● **Page extract**:
◇ ◇ ◇
Awesome, that type of learning is passing us by - glad to see young 'uns "working" and having fun, 99% being on a tractor is having fun! That experience will go far in his lifetime! Excellent picture!
As a teenager i worked for my grandfather in his feed business. I hauled a lot of bulk feed. All corn gorund, bean meal mixed, and fat added in an old mixer(can't remember which brand) and a D17 A/C. All the storage bins were hand made in corn crib.. Lot of hard work, taught me a lot. Thought he was nuts for not getting g a commercial grinder/mixer. Boy was I wrong. He knew how to make things work and make money while at it.
"That's child abuse!"
"What about child labor laws?"
"Is that safe?"
"No child that age can safely operate machinery!"
"OMG! Call Child Protective Services!"
Farm people know better.
Raise a kid with responsibility and you will have a productive member of society and a successful child. I have never met a farm kid that wasn't squared away.
◇ ◇ ◇
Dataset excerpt
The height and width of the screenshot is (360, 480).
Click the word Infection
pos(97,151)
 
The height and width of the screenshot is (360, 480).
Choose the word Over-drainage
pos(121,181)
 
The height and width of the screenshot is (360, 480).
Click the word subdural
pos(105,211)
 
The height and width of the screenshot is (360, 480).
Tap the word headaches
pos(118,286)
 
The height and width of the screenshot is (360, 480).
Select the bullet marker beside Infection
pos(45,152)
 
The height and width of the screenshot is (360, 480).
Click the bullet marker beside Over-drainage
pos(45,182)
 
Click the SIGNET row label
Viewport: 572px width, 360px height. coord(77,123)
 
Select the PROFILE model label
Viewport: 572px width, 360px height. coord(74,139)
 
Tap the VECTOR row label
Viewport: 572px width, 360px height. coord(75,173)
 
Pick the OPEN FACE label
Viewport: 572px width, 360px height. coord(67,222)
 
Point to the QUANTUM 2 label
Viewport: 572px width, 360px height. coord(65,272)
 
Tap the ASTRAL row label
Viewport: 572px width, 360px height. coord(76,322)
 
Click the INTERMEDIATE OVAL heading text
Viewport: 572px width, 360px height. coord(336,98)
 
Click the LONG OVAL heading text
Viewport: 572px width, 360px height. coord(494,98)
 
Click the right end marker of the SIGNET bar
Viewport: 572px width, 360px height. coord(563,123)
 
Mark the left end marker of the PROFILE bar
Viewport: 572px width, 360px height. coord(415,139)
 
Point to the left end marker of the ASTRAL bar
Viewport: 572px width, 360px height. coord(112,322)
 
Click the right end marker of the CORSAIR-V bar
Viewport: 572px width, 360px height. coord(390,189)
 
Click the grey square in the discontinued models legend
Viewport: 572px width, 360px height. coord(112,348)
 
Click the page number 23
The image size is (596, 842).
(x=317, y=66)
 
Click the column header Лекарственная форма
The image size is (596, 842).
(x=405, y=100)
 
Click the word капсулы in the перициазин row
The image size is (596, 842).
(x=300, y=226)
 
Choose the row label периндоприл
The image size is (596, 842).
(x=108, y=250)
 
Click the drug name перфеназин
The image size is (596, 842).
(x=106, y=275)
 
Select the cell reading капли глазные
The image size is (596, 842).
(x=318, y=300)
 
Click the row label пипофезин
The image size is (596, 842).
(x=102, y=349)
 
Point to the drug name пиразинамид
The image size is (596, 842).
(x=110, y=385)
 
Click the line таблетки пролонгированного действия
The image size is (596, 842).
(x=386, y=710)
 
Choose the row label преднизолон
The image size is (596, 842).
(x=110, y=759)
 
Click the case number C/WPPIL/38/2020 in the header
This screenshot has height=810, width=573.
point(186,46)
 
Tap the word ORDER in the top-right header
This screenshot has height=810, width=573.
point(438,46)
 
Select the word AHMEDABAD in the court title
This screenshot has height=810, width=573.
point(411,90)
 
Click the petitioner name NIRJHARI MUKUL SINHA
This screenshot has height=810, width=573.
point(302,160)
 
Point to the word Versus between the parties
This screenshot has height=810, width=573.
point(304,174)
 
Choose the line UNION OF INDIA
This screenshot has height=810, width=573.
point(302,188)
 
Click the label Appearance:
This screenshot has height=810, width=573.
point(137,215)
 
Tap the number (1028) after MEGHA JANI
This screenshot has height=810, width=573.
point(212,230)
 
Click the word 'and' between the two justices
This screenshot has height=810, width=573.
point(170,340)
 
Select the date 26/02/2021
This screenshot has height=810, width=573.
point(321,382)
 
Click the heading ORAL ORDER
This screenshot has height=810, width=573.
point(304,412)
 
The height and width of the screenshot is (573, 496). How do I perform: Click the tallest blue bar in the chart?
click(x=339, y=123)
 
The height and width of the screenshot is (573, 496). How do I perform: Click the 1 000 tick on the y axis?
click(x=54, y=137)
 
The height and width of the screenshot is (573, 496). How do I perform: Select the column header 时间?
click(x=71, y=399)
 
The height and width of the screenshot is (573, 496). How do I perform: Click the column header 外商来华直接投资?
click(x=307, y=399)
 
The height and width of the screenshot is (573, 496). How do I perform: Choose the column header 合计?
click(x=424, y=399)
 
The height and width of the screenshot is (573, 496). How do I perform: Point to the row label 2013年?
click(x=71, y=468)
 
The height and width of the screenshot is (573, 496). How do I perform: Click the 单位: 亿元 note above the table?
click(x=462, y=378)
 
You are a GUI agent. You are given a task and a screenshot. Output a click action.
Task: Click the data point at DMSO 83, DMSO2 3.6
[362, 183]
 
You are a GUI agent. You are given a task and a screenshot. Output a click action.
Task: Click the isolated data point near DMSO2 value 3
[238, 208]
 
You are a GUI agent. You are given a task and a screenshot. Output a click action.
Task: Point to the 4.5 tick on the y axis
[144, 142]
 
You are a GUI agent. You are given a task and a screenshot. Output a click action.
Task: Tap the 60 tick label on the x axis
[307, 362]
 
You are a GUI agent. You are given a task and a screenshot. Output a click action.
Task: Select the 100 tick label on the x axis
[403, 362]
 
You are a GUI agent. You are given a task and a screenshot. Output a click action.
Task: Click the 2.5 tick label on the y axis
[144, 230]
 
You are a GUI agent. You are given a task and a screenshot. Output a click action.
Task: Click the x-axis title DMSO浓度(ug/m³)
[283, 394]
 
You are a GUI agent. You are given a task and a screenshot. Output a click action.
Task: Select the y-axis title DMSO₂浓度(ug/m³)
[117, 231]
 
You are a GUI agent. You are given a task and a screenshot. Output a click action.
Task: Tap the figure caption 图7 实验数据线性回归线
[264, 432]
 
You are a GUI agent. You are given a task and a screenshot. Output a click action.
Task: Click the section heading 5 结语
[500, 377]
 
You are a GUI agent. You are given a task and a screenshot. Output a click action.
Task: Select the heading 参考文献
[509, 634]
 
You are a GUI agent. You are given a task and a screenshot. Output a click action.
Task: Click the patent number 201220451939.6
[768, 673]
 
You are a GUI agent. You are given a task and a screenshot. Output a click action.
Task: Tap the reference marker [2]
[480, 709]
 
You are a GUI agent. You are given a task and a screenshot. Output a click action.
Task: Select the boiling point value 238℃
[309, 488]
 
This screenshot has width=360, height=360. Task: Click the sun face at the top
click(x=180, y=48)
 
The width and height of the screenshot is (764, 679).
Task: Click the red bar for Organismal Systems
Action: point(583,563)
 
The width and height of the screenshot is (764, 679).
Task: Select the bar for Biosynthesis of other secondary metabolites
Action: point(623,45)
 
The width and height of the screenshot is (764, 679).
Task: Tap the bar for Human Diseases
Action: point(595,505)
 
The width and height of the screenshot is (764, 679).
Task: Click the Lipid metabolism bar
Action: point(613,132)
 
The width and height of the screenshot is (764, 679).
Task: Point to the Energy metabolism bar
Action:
◇ ◇ ◇
● **Goals**:
(a) In the comments about farm kids doing work, why did the commenter who hauled bulk feed as a teenager come to see he was wrong to think his grandfather was nuts for not buying a commercial grinder/mixer? Answer in one to three sentences.
(b) Write a continuation of the comments about farm kids working, starting after the last sentence.
The dataset excerpt is separate material and has no connection to the farm-work comments.

● **Expected answers**:
(a) He realized his grandfather knew how to make things work and make money while doing it. The commenter had thought him nuts for skipping a commercial grinder/mixer, but later saw that the old setup served him well.

(b)
That picture is of the real America that many city folk either forget or are completely ignorant of.
Yep, when you teach a youngster how to work, they've now acquired something that is not taught anywhere else. Not in H.S., trade school, college, grad. school----anywhere!
You either have it or you don't. When you don't have it you become a person always looking for a handout because you don't know how to earn it yourself.
God help us all. When we get to the point the "have nots" outnumber the "haves" the system can not support itself, and we self-implode.
My better half tells stories of being 8-9 and having a D5 pull the wheat trucks uphill to be dumped into. Of course that meant coming downhill loaded. I know those hills and they aren't being farmed now, CRP ground.
All I got to do was mow lawns and split wood at Grand Pa's.